Following the controversy over his appointment, Duthu released a statement on May 9th claiming, in direct contradiction of the NAISA declaration he signed and helped draft, that he does “not believe that a boycott of academic institutions is the appropriate response” to a country’s government policies. He also said that he would abide by the decision of the university’s president to reject boycotts of Israeli universities or academic institutions of any kind. He did not specifically disavow BDS.
In a subsequent public letter, Gustman wrote of Duthu, “the only adequate response to his public support for the BDS movement is that he publicly renounce his support for BDS.”
A report published in March by the American Council of Trustees and Alumni warned that the campaign on university campuses to boycott Israel poses a threat to academic freedom. BDS activists are “willing to violate the liberties of faculty and their fellow students to advance their own political agenda,” it noted.
Michael B. Poliakoff, the president of the council, explained that his organization’s research “suggests that the tactics employed by the BDS movement clearly conflict with the principles of academic freedom that enable students and educators alike to engage in open discourse, inquiry, and learning.”

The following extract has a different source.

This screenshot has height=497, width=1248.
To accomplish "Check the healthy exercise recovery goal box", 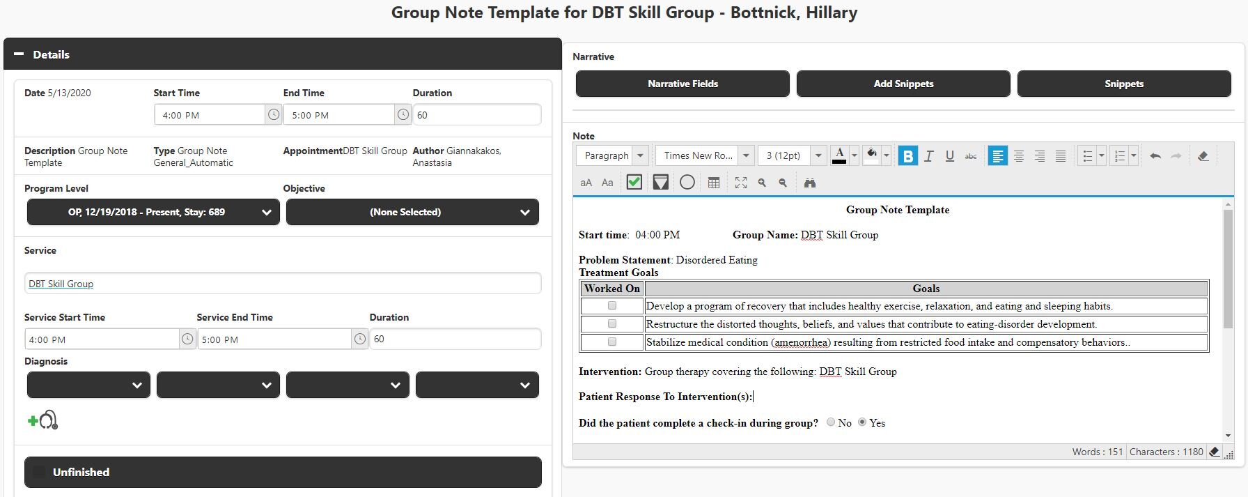I will click(612, 306).
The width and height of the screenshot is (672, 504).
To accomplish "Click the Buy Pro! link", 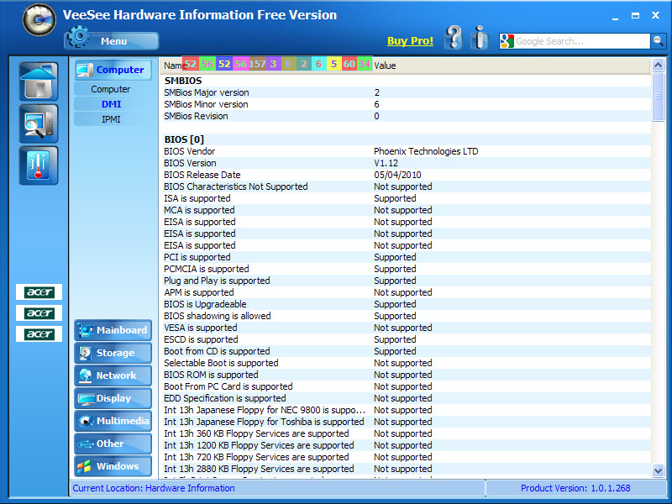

Other recent studies have highlighted the threat that the BDS campaign, operating under the guise of academic freedom, poses to the free speech rights of others. Last September, a study by the Israel On Campus Coalition showed how the BDS movement was changing tactics and focusing more on intimidation as a means of spreading its message. Two months later, a statistical study by the AMCHA Initiative, a watchdog group, found a strong correlation between anti-Israel activity on university campuses and on-campus anti-Semitism.